* _Exercise instructions_: Copy out the lines from the one containing "The height and width of the screenshot is (636, 936)." through the one containing "center [600, 897].", including both of those lines.

* _Records shown_:
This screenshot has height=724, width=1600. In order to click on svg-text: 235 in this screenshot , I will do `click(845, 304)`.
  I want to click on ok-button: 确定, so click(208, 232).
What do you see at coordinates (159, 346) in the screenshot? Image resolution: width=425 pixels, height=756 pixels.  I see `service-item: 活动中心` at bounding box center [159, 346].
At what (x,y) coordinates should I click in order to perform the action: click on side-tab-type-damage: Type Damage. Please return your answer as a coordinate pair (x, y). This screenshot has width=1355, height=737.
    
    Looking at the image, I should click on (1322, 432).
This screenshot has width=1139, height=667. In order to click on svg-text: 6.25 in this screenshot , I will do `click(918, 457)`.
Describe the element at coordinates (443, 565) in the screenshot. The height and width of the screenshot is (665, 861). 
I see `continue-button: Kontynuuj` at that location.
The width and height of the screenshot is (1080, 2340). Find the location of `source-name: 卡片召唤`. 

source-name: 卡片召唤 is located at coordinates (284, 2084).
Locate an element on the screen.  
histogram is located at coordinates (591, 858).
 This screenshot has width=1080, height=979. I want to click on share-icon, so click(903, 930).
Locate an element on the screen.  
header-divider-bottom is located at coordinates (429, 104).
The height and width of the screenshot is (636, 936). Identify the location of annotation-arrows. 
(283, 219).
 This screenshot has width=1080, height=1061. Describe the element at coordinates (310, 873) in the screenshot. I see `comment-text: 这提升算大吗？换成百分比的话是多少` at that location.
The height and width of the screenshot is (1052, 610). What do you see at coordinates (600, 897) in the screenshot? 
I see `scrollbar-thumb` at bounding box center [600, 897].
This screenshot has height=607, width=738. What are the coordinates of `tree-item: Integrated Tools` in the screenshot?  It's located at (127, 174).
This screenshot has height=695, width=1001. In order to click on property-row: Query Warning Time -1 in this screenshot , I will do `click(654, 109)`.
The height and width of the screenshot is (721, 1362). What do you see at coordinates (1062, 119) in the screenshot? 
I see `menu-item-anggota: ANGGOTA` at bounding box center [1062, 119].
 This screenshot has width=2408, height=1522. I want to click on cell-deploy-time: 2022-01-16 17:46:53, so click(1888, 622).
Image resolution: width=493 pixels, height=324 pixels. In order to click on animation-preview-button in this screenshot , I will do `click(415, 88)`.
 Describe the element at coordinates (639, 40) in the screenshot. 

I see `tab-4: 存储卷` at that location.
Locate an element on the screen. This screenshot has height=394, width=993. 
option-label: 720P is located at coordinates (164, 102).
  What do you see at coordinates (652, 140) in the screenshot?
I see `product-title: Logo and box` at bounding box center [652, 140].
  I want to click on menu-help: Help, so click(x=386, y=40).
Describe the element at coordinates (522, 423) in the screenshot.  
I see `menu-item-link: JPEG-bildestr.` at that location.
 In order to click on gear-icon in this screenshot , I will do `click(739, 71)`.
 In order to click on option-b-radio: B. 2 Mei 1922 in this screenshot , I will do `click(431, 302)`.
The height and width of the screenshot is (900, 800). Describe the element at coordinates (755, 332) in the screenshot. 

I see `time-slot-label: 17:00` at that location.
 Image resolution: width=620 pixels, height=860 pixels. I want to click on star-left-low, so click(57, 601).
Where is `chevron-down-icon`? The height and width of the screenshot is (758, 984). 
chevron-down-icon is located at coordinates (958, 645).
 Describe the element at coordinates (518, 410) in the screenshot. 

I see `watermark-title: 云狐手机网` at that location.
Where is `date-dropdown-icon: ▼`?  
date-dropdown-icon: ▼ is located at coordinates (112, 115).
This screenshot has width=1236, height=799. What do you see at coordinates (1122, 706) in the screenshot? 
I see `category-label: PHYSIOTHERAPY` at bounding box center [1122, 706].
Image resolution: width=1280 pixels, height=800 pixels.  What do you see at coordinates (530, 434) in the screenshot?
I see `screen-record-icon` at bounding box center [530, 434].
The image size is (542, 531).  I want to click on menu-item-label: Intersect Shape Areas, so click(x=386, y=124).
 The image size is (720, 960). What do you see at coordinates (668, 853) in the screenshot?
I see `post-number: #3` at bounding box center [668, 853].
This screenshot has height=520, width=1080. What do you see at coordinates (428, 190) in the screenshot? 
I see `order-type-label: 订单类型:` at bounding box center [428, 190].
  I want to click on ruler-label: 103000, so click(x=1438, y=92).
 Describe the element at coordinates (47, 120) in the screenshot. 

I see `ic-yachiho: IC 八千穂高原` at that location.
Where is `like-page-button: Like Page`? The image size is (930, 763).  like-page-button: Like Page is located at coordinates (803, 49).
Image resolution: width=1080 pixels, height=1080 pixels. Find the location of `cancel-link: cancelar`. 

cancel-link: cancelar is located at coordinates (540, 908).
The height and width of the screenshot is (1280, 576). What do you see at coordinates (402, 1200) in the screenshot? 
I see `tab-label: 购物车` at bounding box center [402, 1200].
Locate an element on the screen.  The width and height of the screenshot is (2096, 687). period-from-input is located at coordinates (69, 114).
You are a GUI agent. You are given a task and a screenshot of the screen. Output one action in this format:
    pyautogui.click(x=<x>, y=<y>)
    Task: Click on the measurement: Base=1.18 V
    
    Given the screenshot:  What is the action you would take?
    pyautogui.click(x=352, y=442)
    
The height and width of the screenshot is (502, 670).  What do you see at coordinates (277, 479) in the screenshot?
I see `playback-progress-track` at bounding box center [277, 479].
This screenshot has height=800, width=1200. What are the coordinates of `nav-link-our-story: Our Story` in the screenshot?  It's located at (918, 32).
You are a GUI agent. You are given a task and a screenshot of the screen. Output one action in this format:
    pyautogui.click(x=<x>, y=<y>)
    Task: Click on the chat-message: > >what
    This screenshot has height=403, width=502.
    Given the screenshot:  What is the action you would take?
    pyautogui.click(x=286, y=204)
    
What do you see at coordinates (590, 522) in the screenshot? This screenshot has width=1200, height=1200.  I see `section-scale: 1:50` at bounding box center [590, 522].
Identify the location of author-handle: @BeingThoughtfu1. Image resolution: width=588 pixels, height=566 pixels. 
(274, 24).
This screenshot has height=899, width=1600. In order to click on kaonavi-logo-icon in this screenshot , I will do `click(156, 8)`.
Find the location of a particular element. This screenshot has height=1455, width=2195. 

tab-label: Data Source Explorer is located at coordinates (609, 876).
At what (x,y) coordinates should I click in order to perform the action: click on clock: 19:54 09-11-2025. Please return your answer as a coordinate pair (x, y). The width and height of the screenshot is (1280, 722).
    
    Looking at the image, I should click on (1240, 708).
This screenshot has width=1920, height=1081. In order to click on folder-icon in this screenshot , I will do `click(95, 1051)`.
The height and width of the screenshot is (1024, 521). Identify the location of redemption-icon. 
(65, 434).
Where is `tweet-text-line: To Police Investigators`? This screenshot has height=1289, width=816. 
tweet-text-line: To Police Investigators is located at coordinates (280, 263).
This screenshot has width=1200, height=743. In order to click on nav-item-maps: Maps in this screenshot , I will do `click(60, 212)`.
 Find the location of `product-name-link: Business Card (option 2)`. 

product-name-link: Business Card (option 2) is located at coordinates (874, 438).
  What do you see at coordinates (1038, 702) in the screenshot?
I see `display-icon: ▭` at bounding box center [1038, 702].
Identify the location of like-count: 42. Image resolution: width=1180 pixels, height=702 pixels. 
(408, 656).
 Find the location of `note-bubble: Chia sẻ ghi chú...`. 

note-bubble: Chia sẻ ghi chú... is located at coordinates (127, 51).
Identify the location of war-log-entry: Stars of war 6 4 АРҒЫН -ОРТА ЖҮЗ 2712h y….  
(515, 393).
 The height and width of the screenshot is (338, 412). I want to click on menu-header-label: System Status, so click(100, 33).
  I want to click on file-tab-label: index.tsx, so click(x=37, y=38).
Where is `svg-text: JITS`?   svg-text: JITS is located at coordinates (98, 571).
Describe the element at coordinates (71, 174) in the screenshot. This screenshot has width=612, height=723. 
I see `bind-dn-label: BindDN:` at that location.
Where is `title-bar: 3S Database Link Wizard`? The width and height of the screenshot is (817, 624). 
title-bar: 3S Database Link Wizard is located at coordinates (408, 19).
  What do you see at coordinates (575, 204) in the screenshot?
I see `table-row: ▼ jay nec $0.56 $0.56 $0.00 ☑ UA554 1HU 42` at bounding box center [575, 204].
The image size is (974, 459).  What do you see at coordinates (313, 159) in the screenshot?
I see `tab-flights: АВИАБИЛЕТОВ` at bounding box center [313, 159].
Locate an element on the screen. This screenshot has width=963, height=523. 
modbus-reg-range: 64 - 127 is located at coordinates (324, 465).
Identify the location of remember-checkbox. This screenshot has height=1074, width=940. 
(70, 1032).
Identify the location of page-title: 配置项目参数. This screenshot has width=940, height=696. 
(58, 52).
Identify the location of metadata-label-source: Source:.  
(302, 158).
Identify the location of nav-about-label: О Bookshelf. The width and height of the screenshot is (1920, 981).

* _Answer to this task_:
The height and width of the screenshot is (636, 936). Identify the location of annotation-arrows. 
(283, 219).
 This screenshot has width=1080, height=1061. Describe the element at coordinates (310, 873) in the screenshot. I see `comment-text: 这提升算大吗？换成百分比的话是多少` at that location.
The height and width of the screenshot is (1052, 610). What do you see at coordinates (600, 897) in the screenshot? 
I see `scrollbar-thumb` at bounding box center [600, 897].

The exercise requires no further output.